Nunzio apologized to Alexander because (See HANAFIS, C3, Col. 3> a warning that he gave Alexander Thursday that he would cite the former judge for contempt of court unless he obeyed the rules of the court, inadvertently had been carried over a live microphone.

"I suggest that I owe you an apology not for the procedure, but for the fact that it became public through an electronic error," Nunzio said. "I recognize that you have been embarassed and I have been embarrassed as well. I hope you accept my apology."

"I do, your honor," Alexander replied.

But Alexander incurred Nunzio's displeasure during his cross-examination of Rabbi Fishman. Alexander asked Fishman if he knew the real name of "Eddie the Painter," and Fishman replied that he did not.

"Isn't he way down on the totem pole in salary?" Alexander asked.

"Objection!" said prosecutor Tuohey.

Mr. Alexander, that's a totally improper question," Nunzio said.

"I'm going to find out who 'Eddie the Painter'is," Alexander replied.

"No, sir, not in my courtroom," Nunzio said. "I suggest that you don't turn your back on this court."

Alexander, who was facint rhe jury box, said he was "standing the way the prosecutor was."

"No, sir, you're not," the judge said.

"I'm one of the most. . . . " Alexander was unable to finish the sentence, for Nunzio interupted.

Mr. Marshal, take the jury out," the judge said.

Nunzio then called a bench conference. These conferences are matters of public record. But because they deal with sensitive questions of law, they are conducted out of the hearing of everyone in the courtroom except the lawyers, court reporters and other necessary officials. It was during such Nunzio's admonition of Alexander accidentally was carried over a loud-speaker system.

What was said at yesterday's bench conference remained confidential. But Alexander said later that he had not been cited for contempt.

During his testimony, Rabbi Fishman identified six of the seven Hanafis who are accused of taking over the B'nai B'rith headquarters at 1640 Rhode Island Ave. NW. Three other Hanfis are accused of taking over the Islamic Center at 2551 Massachusetts Ave. NW and two are accused of taking the District Building at 14th and E Streets NW.

In all, the defendants are accused of taking 149 hostages. One person was killed by a shotgun blast at the District Building and several others were injured there and at the other two locations.

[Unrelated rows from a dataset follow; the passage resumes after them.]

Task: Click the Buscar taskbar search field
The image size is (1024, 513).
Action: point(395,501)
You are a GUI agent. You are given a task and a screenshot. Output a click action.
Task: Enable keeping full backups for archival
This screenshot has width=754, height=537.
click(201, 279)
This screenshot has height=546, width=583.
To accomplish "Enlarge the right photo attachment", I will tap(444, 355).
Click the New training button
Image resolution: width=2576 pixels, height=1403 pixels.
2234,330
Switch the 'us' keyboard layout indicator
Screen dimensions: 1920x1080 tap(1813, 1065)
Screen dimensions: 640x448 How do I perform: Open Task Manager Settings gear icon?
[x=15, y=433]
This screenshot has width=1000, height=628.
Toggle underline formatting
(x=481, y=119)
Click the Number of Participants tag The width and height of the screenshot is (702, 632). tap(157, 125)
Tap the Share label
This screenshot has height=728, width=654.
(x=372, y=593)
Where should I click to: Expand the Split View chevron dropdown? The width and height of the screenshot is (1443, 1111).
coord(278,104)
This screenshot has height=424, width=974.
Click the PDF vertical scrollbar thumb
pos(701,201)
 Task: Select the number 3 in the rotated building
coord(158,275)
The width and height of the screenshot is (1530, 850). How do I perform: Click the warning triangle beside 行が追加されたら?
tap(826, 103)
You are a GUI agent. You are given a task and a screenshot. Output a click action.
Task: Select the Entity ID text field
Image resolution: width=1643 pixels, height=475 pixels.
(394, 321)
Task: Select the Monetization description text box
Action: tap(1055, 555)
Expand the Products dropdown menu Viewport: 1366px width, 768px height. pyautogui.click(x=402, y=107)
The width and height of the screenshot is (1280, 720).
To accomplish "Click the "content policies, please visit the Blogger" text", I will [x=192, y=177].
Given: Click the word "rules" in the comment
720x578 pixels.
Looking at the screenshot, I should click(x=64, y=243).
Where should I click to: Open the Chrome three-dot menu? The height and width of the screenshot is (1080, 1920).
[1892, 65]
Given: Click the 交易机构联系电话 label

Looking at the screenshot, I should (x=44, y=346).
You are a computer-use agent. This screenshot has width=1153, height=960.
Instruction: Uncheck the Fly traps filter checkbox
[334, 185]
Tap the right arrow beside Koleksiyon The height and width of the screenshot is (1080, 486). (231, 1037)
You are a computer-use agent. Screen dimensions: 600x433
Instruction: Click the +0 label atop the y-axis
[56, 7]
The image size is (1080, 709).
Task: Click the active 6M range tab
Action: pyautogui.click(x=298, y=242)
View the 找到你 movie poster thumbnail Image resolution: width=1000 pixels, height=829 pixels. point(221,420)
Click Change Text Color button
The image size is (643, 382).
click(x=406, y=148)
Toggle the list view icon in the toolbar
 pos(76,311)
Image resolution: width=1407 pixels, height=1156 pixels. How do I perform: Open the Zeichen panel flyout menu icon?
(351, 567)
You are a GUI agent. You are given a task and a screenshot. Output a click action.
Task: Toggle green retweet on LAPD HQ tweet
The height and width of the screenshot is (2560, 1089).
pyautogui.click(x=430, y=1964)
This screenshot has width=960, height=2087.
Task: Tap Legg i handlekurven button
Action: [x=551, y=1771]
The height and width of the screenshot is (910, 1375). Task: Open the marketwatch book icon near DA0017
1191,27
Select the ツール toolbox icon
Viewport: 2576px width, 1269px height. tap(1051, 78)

Although the defendants repeatedly have made clear their determination to be tried together, each is now receiving a separate trial in the eyes of the law. The jury of four men and eight women will be asked to return seperate verdicts for each of the 12.

The fact that all are being tried at once presents problems for the defense attorneys and these began to emerge yesterday. While other co-counsel were cross-examining Rabbi Fishman, Alexander repeatedly objected to questions about specific things that Khaalis allegedly did or said.

Judge Nunzio sustained these objections over the protests of other defense counsel.

The atmosphere seemed less tense as yesterday's session began than it appeared to be on Thursday. But tempers began to rise as the day wore on.

Prosecutor Linsky angrily asked a question during a technical hearing about the admissibility of certain evidence.

"I'm cautioning you," Nunzio said. As several defense attorneys jumped to their feet to object to what Linsky had said, the judge added:

"I further suggest, Mr. Linsky, that you control yourself . . . . Gentlemen, I told you yesterday that one objection would be enough."

At another point, Rabbi Fishman referred to the "black suit" Alexander was wearing.

In fact, the attorney was wearing a black velvet jacket, charcoal gray slacks, black socks, black suede shoes, a gray vest, a white shirt, a black-and-white tie, two gold rings and a gold chain with a clasped hands ornament around his neck.

"Is this a black suit?" he asked Fishman.

"A black outfit," said the Rabbi.

"This is total nonsense," said Nunzio.

The trial, which is expected to take 10 weeks, is scheduled to resume Monday.